:: PASSAGE SHOWN ::
In chapter 6 we read of the priests but elsewhere we read of the priests the Levites as in 8.33
It would have taken one person about 15-20 minutes to walk around the walls of the city of Jericho. How long would it have taken all the people to walk around the city? They certainly needed to be up early on the last day.
1-5 God speaks to Joshua
6-7 Joshua speaks firstly to the priests and then to the people
8-11 The first day
12-14 The second day
15-27 The seventh day
Fear had gripped the city as described so eloquently in chapter 2. The children of Israel had been encouraged not to be afraid. It may have been that, many years before this event, the twelve spies had entered the land and ten came back with the evil report. But now there were two spies who had entered and the message that was transferred to the people was that they were not to fear. The people inside the city were more afraid of those outside the city than those outside the city were of those within. The city was, in effect, besieged. None went out and none went in. They had to rely on such supplies that they had within the walls. And yet this was not a siege that was going to last for months or years even. This was going to be over within a week.
The city was straitly shut up - literally 'the city shutting up was being shut up.' There is an active and a passive participle. Some translations are loose in that they say 'securely barred' or some such thing. There was determined effort made to make sure that any one who wanted to get in would have trouble doing so. There was difficulty getting out of the city as well should some have been inclined to do so.
God spoke directly to Joshua in the following verses. Joshua was told that the city was his for the taking not because the children of Israel's men of valour were mightier than those within Jericho but, simply put, because God had given the city into Joshua's hand.
The instructions that, if followed, were to bring success were simple. Strange but simple. They were to compass the city once every day for six days. Verse 3 highlights the men of war and their input.
It has often been pointed out that the inhabitants of the city would have thought that the action was strange and some have gone as far to suggest that they considered a marching army that did nothing but walk around the city as mad. The scripture does not mention this at all. Neither does it mention them hanging over the walls and laughing at the assembled and marching people. In fact the overwhelming evidence of scripture is that they were afraid having heard what the Lord had done through them in the past. Maybe we can use this scripture to encourage believers of this day not to take notice of any who would jeer at them because they were doing what God wanted but perhaps there are other more suitable scriptures to choose to emphasise this point.
The seventh day was to be different from the first six in that seven laps of the city were to be made. The same seven priests were to lead the ark each bearing a ram's horn, which was to be blown with a long blast at the end of the seventh circular journey. Verses 8 and 13 let us know that trumpets were blown as the ark was carried around the city. We must remember that the ark was carried each time they went around the city. It is, no doubt, because they had seen and heard that this was done at Jericho that the children of Israel thought that it should be done on every other occasion when the ark was taken into battle. They no doubt thought that God had sanctioned this action by His instructions on this occasion to Joshua. It was not so much the presence of the ark that won the battle for Joshua and the people but the presence of the Lord. That the ark signified His presence was not to be understood as a guarantee of success. God told the people via Joshua to take the ark on this occasion. When the ark went into battle on other occasions it was a decision made by the people alone and was used as some sort of talisman. Superstition was not the reason for the success at Jericho.
:::
:: EXCERPTED RECORDS ::
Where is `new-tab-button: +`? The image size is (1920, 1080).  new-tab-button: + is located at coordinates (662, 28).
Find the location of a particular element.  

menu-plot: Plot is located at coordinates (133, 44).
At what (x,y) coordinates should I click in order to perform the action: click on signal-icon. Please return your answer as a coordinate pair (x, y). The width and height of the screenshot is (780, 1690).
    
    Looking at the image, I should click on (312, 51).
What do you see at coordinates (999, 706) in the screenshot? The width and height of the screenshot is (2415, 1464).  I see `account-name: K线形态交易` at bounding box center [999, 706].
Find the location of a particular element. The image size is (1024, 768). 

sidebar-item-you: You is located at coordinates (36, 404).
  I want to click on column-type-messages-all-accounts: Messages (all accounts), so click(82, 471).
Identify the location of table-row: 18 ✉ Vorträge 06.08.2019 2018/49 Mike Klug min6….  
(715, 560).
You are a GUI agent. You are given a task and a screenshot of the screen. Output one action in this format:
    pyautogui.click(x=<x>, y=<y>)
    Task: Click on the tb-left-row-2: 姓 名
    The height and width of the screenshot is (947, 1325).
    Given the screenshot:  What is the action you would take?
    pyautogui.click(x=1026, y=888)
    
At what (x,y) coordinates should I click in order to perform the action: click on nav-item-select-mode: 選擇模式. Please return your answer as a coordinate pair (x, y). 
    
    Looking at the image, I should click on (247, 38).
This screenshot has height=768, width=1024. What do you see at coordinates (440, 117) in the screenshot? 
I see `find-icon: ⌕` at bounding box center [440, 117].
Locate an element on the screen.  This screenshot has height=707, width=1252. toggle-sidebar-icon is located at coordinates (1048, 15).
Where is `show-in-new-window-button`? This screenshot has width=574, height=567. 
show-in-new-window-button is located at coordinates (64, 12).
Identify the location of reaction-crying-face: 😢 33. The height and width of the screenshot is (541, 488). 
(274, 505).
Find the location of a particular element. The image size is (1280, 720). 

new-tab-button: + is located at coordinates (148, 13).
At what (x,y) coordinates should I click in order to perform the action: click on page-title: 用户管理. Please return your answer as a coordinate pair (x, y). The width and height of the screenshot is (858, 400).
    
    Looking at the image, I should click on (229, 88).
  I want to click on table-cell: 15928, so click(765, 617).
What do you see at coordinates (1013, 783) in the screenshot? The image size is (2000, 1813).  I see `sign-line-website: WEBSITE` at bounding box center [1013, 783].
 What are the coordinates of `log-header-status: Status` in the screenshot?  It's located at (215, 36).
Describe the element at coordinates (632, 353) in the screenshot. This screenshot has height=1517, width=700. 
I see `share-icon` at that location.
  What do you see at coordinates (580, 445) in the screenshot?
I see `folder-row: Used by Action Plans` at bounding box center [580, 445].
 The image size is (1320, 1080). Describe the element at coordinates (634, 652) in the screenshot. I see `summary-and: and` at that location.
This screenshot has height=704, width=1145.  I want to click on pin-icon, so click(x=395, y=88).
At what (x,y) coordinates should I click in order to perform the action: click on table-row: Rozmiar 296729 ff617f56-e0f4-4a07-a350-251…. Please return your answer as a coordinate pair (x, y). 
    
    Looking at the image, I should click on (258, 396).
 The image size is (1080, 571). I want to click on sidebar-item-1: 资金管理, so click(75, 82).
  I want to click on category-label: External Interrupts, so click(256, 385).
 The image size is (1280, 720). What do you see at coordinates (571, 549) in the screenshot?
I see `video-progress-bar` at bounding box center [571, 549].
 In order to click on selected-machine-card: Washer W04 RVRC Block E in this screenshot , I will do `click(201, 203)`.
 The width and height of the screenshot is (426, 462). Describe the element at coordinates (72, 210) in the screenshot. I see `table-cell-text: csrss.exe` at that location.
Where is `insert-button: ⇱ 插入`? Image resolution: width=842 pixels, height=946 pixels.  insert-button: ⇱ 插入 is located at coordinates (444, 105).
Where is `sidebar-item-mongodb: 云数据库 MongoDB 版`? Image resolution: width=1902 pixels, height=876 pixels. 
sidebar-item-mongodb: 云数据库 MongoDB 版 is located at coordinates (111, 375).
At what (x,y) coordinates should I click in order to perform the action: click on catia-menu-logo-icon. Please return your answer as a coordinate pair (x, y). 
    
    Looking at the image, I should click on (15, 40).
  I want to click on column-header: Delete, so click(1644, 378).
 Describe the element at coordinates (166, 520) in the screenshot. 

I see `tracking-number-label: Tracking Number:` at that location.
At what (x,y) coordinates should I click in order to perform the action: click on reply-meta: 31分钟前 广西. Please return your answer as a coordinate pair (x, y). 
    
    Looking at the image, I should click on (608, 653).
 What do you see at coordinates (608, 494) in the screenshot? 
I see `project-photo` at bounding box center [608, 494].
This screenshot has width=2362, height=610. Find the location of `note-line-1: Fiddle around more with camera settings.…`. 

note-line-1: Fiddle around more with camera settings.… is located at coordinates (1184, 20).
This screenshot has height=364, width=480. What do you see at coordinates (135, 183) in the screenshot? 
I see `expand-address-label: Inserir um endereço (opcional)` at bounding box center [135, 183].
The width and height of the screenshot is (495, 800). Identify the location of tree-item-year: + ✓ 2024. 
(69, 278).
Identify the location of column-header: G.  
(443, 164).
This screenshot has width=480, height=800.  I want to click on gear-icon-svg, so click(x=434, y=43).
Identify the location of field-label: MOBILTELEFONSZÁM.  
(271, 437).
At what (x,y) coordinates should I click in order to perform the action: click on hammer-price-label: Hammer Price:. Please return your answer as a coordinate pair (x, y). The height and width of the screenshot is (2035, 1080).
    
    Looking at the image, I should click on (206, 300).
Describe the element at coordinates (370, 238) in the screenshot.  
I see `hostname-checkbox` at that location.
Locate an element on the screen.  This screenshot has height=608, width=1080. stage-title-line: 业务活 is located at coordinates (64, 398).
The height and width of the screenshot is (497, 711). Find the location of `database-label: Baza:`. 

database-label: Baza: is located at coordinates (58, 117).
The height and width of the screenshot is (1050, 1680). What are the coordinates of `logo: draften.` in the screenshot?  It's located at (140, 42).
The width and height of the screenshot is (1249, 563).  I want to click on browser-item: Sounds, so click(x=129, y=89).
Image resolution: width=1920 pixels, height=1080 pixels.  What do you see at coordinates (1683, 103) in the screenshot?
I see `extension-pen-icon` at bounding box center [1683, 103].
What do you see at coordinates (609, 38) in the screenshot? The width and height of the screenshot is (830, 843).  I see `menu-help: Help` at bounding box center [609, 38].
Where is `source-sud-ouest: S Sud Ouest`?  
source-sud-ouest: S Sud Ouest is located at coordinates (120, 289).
:::
▶ _EXERCISE REQUIREMENTS_:
[a] According to the Jericho commentary, about how long would it have taken one person to walk around the walls of the city?
[b] Rewrite everything in the Jericho commentary from "God spoke directly" down to "into Joshua's hand.", substituting "fighting men" for "men of valour".
The records were drawn from a separate source.

▶ _COMPLETED EXERCISE_:
[a] About 15-20 minutes.

[b]
God spoke directly to Joshua in the following verses. Joshua was told that the city was his for the taking not because the children of Israel's fighting men were mightier than those within Jericho but, simply put, because God had given the city into Joshua's hand.